L’objectif est de mettre en place toutes les mesures et tous les protocoles nécessaires pour rassurer le personnel de Desgagnés et NEAS, tout comme les communautés du Nunavut qui expriment certaines craintes, elles qui ne comptent toujours aucun cas de COVID-19. « On regrette cette fin de non-recevoir, souligne Louise Bédard. Malheureusement, les entreprises doivent s’organiser chacune de leur côté. »
Les conséquences potentielles
Le moindre retard dans le déploiement des brise-glaces peut avoir des répercussions pour les transporteurs maritimes.

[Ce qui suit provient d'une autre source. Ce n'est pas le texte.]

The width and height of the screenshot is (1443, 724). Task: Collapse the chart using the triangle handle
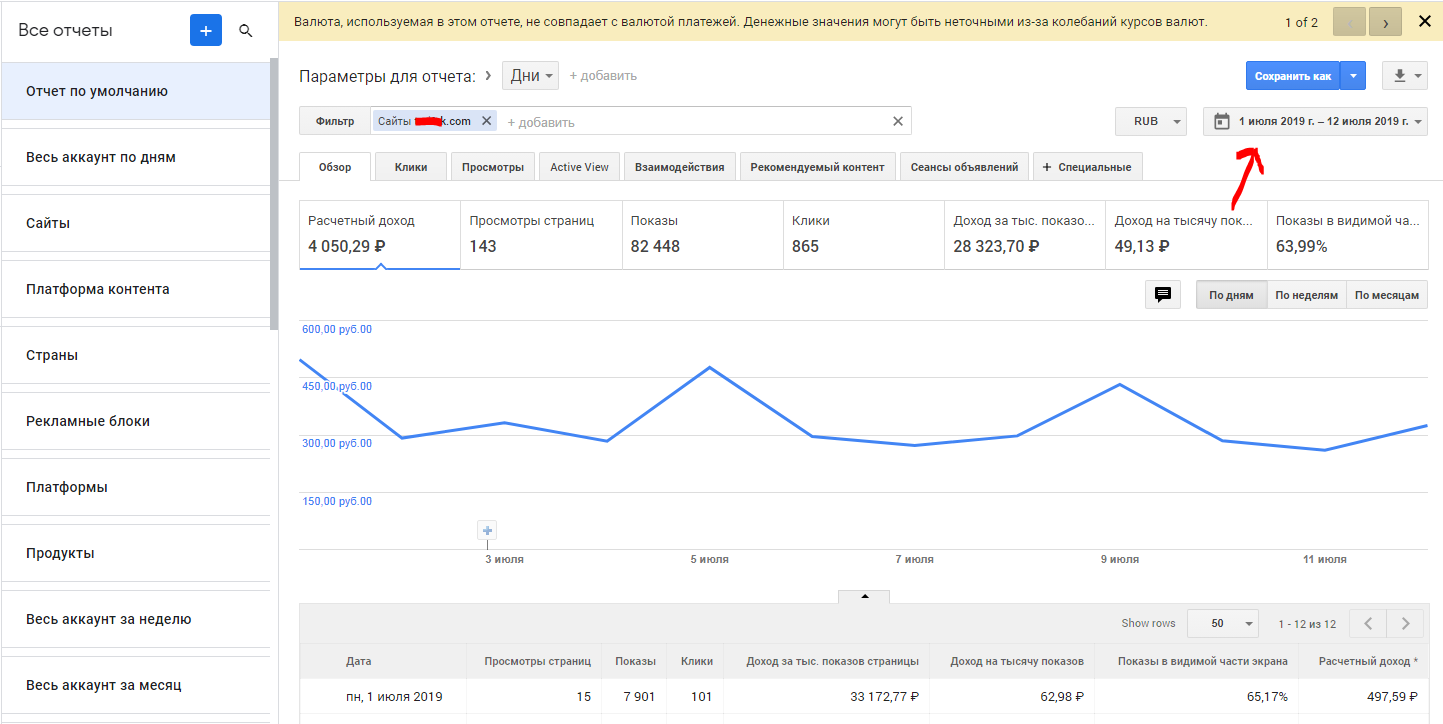[x=865, y=596]
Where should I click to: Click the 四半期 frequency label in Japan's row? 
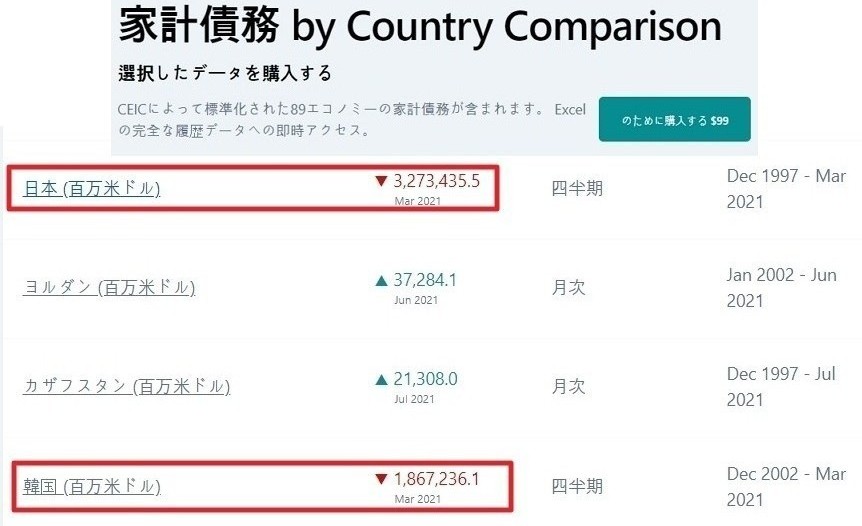point(577,188)
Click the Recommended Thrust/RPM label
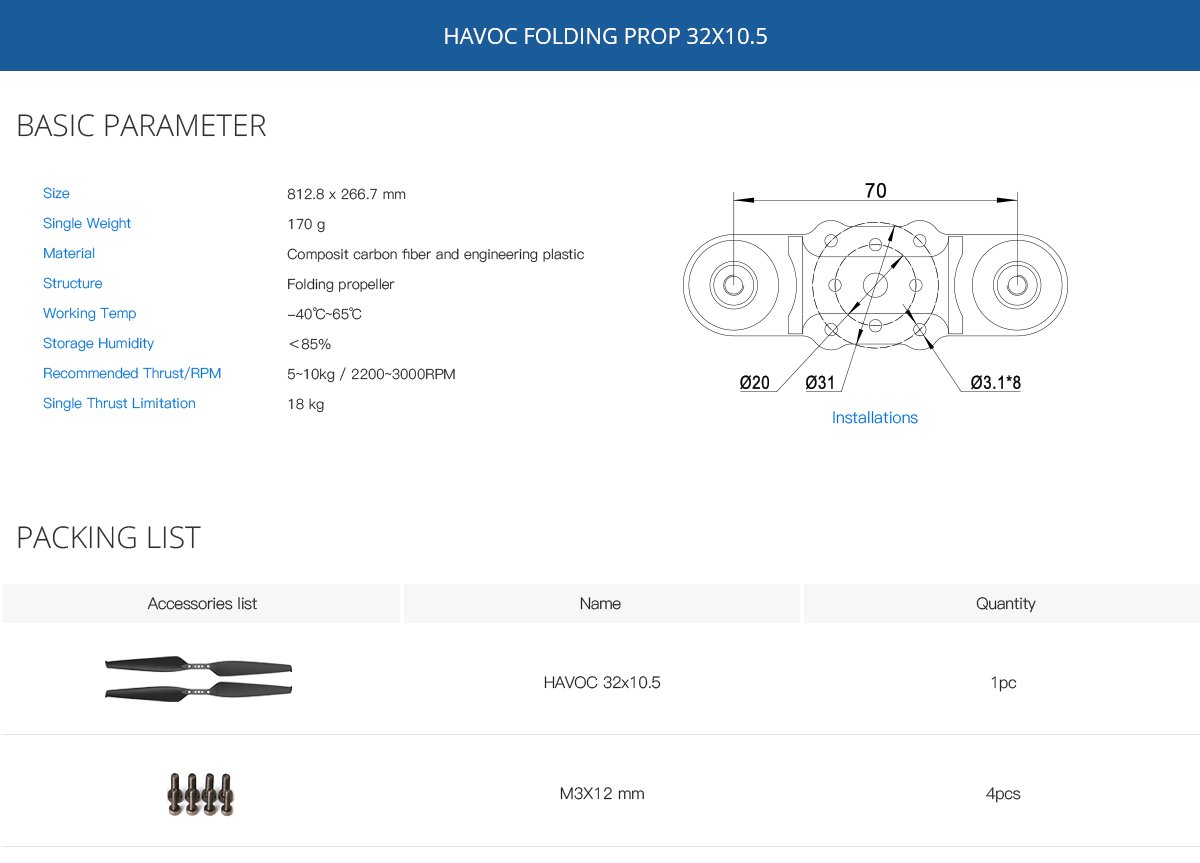Viewport: 1200px width, 863px height. (132, 373)
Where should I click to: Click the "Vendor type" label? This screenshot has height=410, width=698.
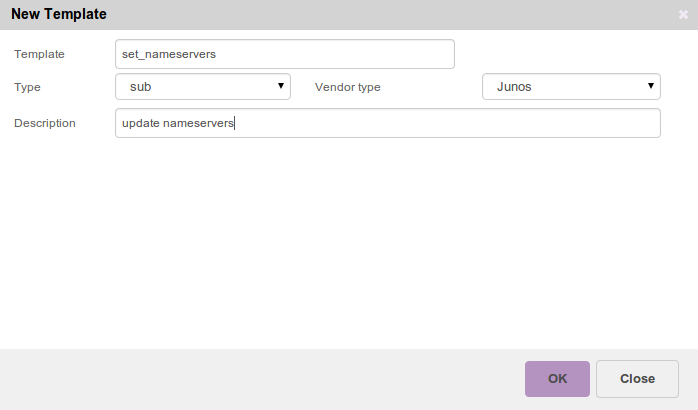tap(347, 87)
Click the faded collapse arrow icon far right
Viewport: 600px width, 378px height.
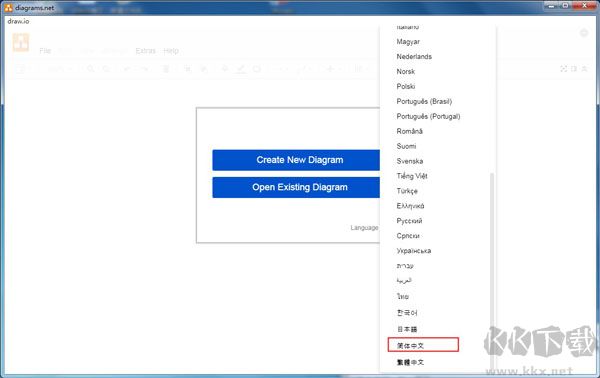(x=585, y=68)
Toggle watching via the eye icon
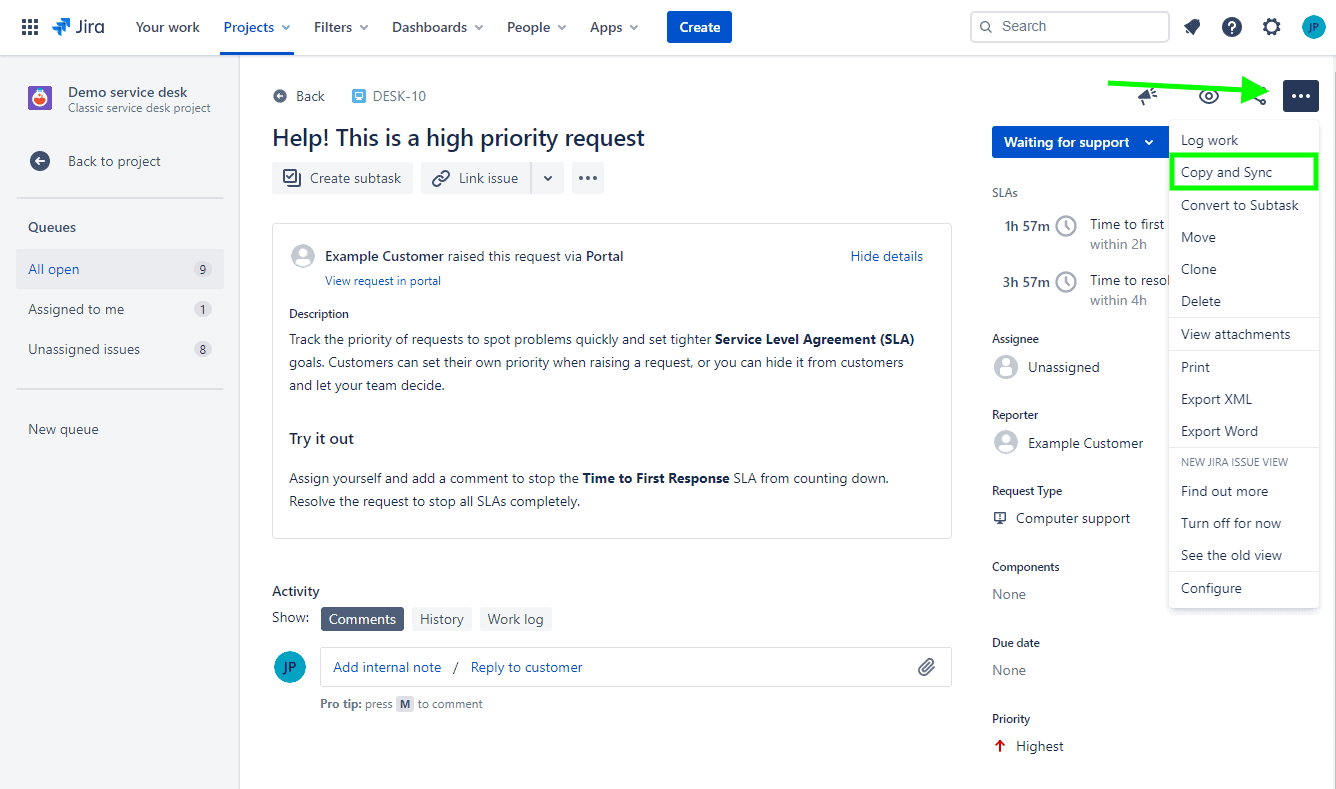 click(x=1208, y=96)
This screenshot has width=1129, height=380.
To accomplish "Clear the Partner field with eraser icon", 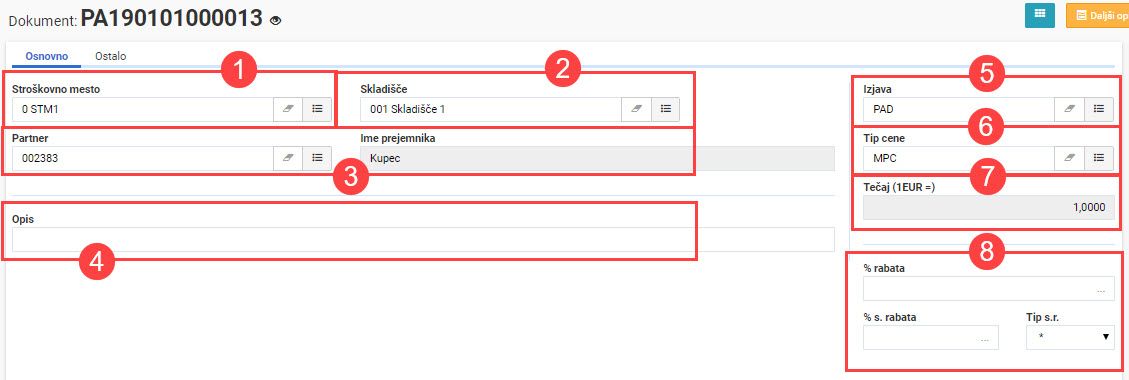I will pos(288,158).
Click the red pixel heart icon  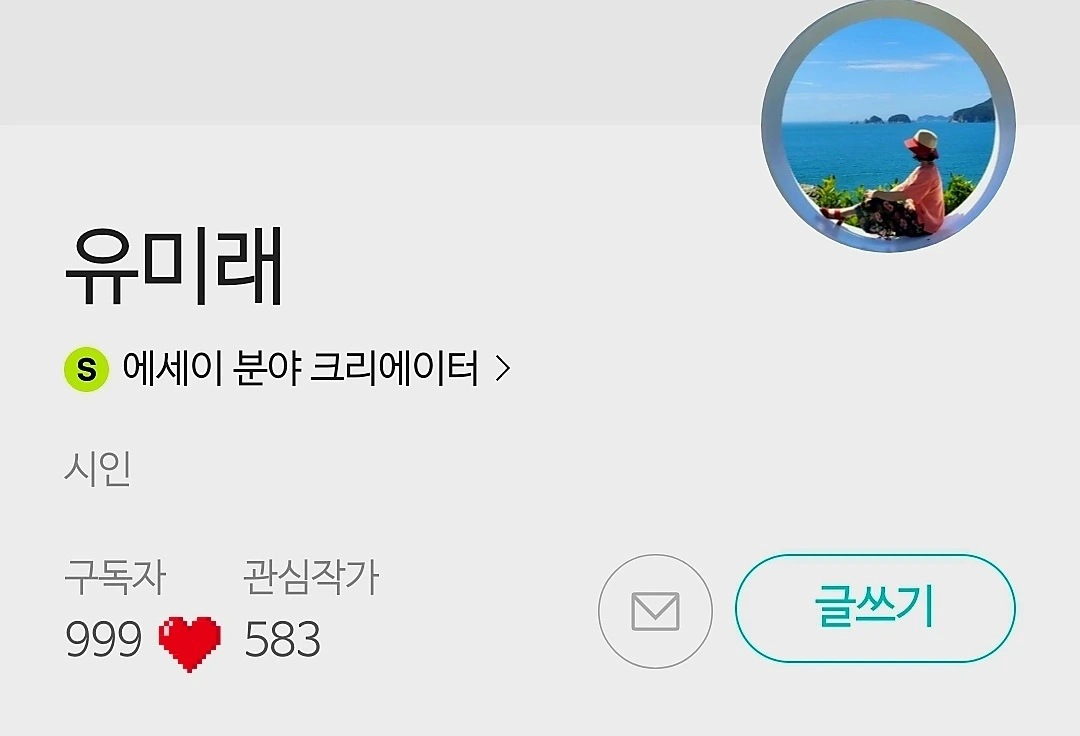click(190, 642)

La fenêtre pour les livraisons dans le Grand Nord est courte. C’est sans compter les violentes tempêtes et fortes coulées de glace qui peuvent entraîner des retards. Sans la présence des brise-glaces de la GCC, la baie d’Hudson peut être particulièrement problématique pour les cargos au début de juillet.
Or, des communautés et leurs entreprises attendent depuis des mois – parfois des années – leur approvisionnement en provenance du Sud. Vivres, matériaux de construction, véhicules d’urgence, diesel pour les centrales électriques et biens de consommation de tout genre sont transportés principalement par deux armateurs : Desgagnés et NEAS.
« Nous avons cinq pétroliers et au moins six cargos qui s’en vont en haut cet été. On ne peut pas perdre notre fenêtre, et le temps presse. Il faut que ça roule », indique Serge Le Guellec, PDG de Transport Desgagnés.
L’approvisionnement des communautés de l’Arctique est déjà, chaque année, une opération des plus complexes. Une présence réduite des brise-glaces dans le Grand Nord perturberait les activités des transporteurs et la vie des communautés.
La question se pose : la Garde côtière canadienne dispose-t-elle de l’écoute dont elle devrait bénéficier de la part du gouvernement compte tenu des responsabilités qu’elle doit assumer ?
Pour le gouvernement Trudeau, qui ne cesse de témoigner de sa préoccupation envers le sort des communautés autochtones, cette question pourrait devenir un embâcle dans ses relations avec des dizaines de villages inuit.